Understanding allocs/constant propagation issue?

Consider the example,

using LinearAlgebra, BenchmarkTools

function comu_f!(r, a, b, p, s)
    mul!(r, a, b, s, p)
    mul!(r, b, a, -s, true)
    return nothing
end

m1, m2, m3 = [rand(ComplexF64, 10, 10) for _ in 1:3]

function txx(r, a, b)
    p = false
    s = 2.0
    comu_f!(r, a, b, p, s)
end

function txx2(r, a, b)
    p = false
    s = 2.0
    mul!(r, a, b, s, p)
    mul!(r, b, a, -s, true)
    nothing
end

(In real use, p and s would change, and is in a inner loop so I’d like to reduce allocations.)

@btime txx($m1, $m2, $m3)
shows

757.120 ns (1 allocation: 32 bytes)

while @btime txx2($m1, $m2, $m3) shows

745.260 ns (0 allocations: 0 bytes)

Since txx2 just copy-paste the code, why does txx allocates while the mul! call should not? Thanks!

I don’t think the constants get propagated through to the function call. In general (someone correct me if I’m wrong), you only really can rely on type information to ensure proper constant propagation through functions. An example to fix the performance:

function comu_f2!(r,a,b,::Val{p},::Val{s}) where {p,s}
    mul!(r, a, b, s, p)
    mul!(r, b, a, -s, true)
    nothing
end

Using the Val lets you encode values into the type itself to be available at compile time.

You can change the function to

function txx3(r, a, b)                                       
    p = false
    s = 2.0
    comu_f2!(r, a, b, Val(p), Val(s))
end

For me, this gives basically the same performance as txx2.

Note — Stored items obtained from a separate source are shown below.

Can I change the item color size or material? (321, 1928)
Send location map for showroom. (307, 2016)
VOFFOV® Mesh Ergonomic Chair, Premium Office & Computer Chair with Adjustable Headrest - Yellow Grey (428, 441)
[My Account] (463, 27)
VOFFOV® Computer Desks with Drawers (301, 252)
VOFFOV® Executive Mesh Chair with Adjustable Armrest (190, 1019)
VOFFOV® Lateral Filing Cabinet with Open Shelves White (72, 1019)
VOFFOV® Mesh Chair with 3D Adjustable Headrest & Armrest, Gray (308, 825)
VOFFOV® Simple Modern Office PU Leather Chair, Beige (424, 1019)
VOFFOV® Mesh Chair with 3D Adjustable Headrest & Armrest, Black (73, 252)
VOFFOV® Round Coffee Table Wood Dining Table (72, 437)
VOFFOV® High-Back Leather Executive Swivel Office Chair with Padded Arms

I think the reason for doing this is to make sure that the comu_f2 function can be reused for the same types (i.e. be general) without having to recompile for different constants every time. I am sure there is a macro which lets you inline the function and have the constant propagation but I’m not sure.

2 Likes
@inline function ...

May work, but constant propagation is not guaranteed in any case.

1 Like

I did try this but it didn’t work with the constant propagation.

1 Like

Try this?

Base.@constprop :aggressive function comu_f!(r, a, b, p, s) ...
4 Likes

I think this only helps if the dispatch values are compile time constants, like you said.

OP mentioned that in his real application p, s should change too. I think I read somewhere that this will then also involve dynamic dispatch (due to the type Val{p} being dynamic then) and, thus, will also gain overhead from that.
Or can const-prop eliminate that too?

1 Like

This works great, I hadn’t seen this macro before - thanks!

Thanks! The Base.@constprop :aggressive macro seems to work, nice to know this exists!